Margaret MacMillan’s brilliant Peacemakers (2001) inspired in me a fascination with the world in which the peace was made after 1918, and the constraints under which the peacemakers were operating–they acted like gods, but were they really in control? Adam Tooze’s The Deluge: The Great War and the Remaking of Global Order (2015) broadens and reshapes that story of how the world was remade, as does Robert Boyce’s The Great Interwar Crisis and the Collapse of Globalization (2009). William Mulligan’s The Great War for Peace (2014) takes a refreshingly different view of the role of the war in early twentieth-century history. David Reynolds’ book The Long Shadow: The Great War and the Twentieth Century (2013) widens the frame to the whole of the century. There is an increasing interest, sparked by Ernst Nolte and others, in the notion of a ‘European civil war’, running from 1917 (or earlier) to 1945. In reality, of course, no periodisation really fits. All history is the story of lives and ideas which meet for an instant, connect, transform each other and eventually dissipate back into the flow of time. There are no breaks; just influences, consequences and memories.
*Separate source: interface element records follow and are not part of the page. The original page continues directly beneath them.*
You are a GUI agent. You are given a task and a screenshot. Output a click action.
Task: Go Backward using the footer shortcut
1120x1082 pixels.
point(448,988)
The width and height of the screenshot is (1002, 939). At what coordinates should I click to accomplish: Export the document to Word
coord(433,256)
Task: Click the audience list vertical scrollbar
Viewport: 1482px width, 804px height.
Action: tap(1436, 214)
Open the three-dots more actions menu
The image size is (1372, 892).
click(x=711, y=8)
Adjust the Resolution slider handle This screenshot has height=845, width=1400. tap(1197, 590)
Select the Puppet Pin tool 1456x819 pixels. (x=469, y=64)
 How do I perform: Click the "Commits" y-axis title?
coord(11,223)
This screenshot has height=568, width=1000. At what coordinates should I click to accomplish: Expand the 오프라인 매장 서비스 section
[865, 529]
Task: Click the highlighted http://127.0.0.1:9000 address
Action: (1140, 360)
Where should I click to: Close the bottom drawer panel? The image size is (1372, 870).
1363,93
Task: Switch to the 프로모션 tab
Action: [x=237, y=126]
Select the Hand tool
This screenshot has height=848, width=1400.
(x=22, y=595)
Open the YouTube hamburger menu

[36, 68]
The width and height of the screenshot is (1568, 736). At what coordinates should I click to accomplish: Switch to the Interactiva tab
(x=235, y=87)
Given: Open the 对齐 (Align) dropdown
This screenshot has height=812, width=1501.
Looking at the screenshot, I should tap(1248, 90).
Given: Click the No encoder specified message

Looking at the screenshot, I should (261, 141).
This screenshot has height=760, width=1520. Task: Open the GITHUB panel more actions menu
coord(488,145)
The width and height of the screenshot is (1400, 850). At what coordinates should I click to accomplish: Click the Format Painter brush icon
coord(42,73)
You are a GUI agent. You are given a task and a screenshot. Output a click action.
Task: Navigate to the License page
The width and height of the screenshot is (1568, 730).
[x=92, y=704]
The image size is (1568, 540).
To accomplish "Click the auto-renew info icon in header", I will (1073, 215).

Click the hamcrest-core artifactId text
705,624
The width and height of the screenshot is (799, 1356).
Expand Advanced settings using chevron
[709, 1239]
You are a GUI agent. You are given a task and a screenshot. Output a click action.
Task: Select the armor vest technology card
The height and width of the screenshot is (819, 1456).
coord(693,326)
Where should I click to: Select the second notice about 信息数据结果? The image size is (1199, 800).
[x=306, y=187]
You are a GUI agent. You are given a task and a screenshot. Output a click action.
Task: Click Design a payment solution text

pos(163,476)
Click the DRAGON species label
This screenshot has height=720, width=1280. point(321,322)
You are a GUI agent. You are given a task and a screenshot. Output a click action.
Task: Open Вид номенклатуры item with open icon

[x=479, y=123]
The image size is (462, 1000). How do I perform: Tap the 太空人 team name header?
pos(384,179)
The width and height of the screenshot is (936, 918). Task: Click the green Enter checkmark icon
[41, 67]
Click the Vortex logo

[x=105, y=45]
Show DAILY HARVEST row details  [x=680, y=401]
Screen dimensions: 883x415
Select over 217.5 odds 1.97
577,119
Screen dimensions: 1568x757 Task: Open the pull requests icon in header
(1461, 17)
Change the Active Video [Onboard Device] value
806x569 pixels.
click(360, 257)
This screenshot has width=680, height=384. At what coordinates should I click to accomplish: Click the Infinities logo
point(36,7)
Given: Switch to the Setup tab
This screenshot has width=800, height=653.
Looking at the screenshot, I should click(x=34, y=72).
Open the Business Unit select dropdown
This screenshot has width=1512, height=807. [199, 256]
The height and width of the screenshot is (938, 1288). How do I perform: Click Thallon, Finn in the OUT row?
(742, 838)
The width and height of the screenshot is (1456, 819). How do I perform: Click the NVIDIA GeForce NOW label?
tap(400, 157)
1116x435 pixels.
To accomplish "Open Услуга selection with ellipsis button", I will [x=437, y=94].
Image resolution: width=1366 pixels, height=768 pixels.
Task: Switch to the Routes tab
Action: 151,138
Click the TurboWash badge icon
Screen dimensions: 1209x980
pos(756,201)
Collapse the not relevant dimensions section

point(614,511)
Almost every character in this book has multiple biographies written about them, most of which I have dug into at some point during the research for this book. Among the most enjoyable are Robert Service’s trilogy on Lenin, Stalin and Trotsky, Lucy Hughes-Hallett’s wonderful The Pike: Gabriele D’Annunzio: Poet, Seducer and Preacher of War (2013), John Röhl’s epic biography of Kaiser Wilhelm, Colin Grant’s Negro with a Hat: The Rise and Fall of Marcus Garvey and His Dream of Mother Africa (2008) and Andrew Mango’s Atatürk (1999). Tim Snyder’s The Red Prince: The Fall of a Dynasty and the Rise of Modern Europe (2009) is a gem, as is Tim Butcher’s unusual The Trigger: The Hunt for Gavrilo Princip: The Assassin who Brought the World to War (2014). Tim Pat Coogan’s twin biographies of de Valera and Michael Collins are to early twentieth-century Irish history what Robert Service’s books are to early Soviet history, giving a human shape to the politics.
And behind all the biographers are those who have collated, edited and translated the sources on which the labours of the later historian depend: the editors of Lenin’s Collected Works (whose memorialisation of the dictator began before he was even dead and buried), the historians who have collected the papers of the UNIA so that its story can be told, or those engaged in the ongoing and colossal project of collecting and translating the papers of Albert Einstein. Writing a book feels like a solitary task sometimes. In fact, writing a history book is a collective one, where you are constantly thankful for the work that others have done, sometimes years or decades before, in a dusty archive somewhere, without which you would have nothing to say at all.